Why do people want a ‘no-fault’ divorce?
Many people want a divorce as they have grown apart from one another. This is where it is hard as if you do not want to wait the two years, they will need to think of some sort of unreasonable behaviour. This is where ‘blame’ is set on one partner and can cause tension. Additionally, many couples may find themselves stuck in a marriage, as their partner does not agree on the divorce. For example Mrs Owen’s in Owens v Owens.
David Gauke wants to allow couples to move on amicably and stated, “It cannot be right that the law adds fuel to the fire by causing couples to blame each other.” Liberal Democrat Wera Hobhouse also agrees that this reform is a positive step. This reform will enable more time to be focused on childcare arrangements and dividing assets.

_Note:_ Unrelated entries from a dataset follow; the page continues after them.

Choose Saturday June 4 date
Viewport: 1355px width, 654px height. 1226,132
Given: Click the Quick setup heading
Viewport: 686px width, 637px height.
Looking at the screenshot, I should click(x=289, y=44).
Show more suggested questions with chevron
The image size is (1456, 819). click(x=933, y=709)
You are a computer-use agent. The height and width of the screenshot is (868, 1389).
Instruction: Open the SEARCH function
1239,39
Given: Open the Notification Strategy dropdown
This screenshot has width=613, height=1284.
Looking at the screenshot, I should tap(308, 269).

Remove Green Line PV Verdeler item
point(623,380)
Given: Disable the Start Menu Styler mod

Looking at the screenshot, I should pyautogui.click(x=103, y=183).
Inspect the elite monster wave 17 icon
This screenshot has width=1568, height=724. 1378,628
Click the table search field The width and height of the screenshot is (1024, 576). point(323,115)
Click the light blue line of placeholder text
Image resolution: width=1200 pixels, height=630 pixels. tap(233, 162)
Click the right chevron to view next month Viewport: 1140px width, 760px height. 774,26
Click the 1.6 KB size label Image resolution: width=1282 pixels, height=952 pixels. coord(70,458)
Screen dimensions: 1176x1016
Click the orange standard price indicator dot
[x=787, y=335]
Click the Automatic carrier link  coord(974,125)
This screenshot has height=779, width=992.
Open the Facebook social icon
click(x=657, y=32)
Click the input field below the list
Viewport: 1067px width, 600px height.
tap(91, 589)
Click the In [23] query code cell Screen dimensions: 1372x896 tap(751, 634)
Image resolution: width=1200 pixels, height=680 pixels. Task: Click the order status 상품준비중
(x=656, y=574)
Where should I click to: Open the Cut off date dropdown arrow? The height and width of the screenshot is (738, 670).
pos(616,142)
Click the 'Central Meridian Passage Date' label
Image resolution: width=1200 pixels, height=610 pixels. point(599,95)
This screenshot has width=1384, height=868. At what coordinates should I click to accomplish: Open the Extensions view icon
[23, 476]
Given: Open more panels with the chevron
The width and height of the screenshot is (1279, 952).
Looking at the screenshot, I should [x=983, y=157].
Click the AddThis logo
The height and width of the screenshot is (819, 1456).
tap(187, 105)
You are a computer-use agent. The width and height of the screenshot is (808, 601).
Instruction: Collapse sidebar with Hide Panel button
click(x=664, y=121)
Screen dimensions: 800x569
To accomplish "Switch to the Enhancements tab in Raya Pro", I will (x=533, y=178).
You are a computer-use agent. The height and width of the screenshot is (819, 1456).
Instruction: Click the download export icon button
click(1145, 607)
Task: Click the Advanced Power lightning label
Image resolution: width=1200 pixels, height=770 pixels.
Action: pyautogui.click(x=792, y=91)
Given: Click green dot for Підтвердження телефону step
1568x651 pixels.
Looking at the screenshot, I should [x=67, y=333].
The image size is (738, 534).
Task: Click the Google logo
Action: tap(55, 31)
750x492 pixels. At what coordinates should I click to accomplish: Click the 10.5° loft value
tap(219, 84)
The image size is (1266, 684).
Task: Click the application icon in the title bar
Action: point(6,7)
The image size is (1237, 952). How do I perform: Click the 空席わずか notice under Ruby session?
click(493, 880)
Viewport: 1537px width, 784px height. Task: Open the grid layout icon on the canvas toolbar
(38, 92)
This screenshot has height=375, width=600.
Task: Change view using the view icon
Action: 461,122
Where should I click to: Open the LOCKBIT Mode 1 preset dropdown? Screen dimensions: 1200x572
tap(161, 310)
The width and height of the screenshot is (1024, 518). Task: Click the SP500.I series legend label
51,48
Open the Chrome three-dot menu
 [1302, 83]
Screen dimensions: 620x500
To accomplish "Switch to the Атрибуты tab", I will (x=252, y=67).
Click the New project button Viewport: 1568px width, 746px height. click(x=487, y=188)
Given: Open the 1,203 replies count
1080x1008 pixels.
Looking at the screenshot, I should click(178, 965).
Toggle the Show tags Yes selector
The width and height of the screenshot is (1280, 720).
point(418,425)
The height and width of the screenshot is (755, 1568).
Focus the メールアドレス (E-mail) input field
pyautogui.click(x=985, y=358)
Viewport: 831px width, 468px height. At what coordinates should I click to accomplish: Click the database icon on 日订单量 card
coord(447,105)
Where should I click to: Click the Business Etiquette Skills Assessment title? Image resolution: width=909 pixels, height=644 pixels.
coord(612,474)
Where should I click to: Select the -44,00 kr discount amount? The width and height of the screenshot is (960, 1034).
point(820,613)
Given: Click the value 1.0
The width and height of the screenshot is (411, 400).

Are there any consequences?
A few people think that this reform will diminish the sanctity of marriage and will create a negative impact on families. Conservative Fiona Bruce believes in the importance of couples remaining together and relies on evidence to support her view, that even in argumentative relationships the stability of marriage benefits the child. Tony MP Eddie Hughes has also raised his concerns about a “spike” in the number of divorces, due to it being an easier process. On the contrast, Mr Gauke said this rise is inevitable due to couples holding off their separation until this new, easier legislation takes place.
When will it take place?
You may be wondering why nothing has happened yet and what is going? The bill is due to have the report stage and third hearing in the House of Commons, however, the date for this is to be announced. Due to Boris Johnson suspending the House of Commons, all the bills passing through Parliament are delayed; this includes the high-profile divorce law. Majority of Parliament were in favour of this bill but for the moment the passing has slowed down due to the circumstances. David Gauke said he is left disappointment as reform on divorce law is long overdue.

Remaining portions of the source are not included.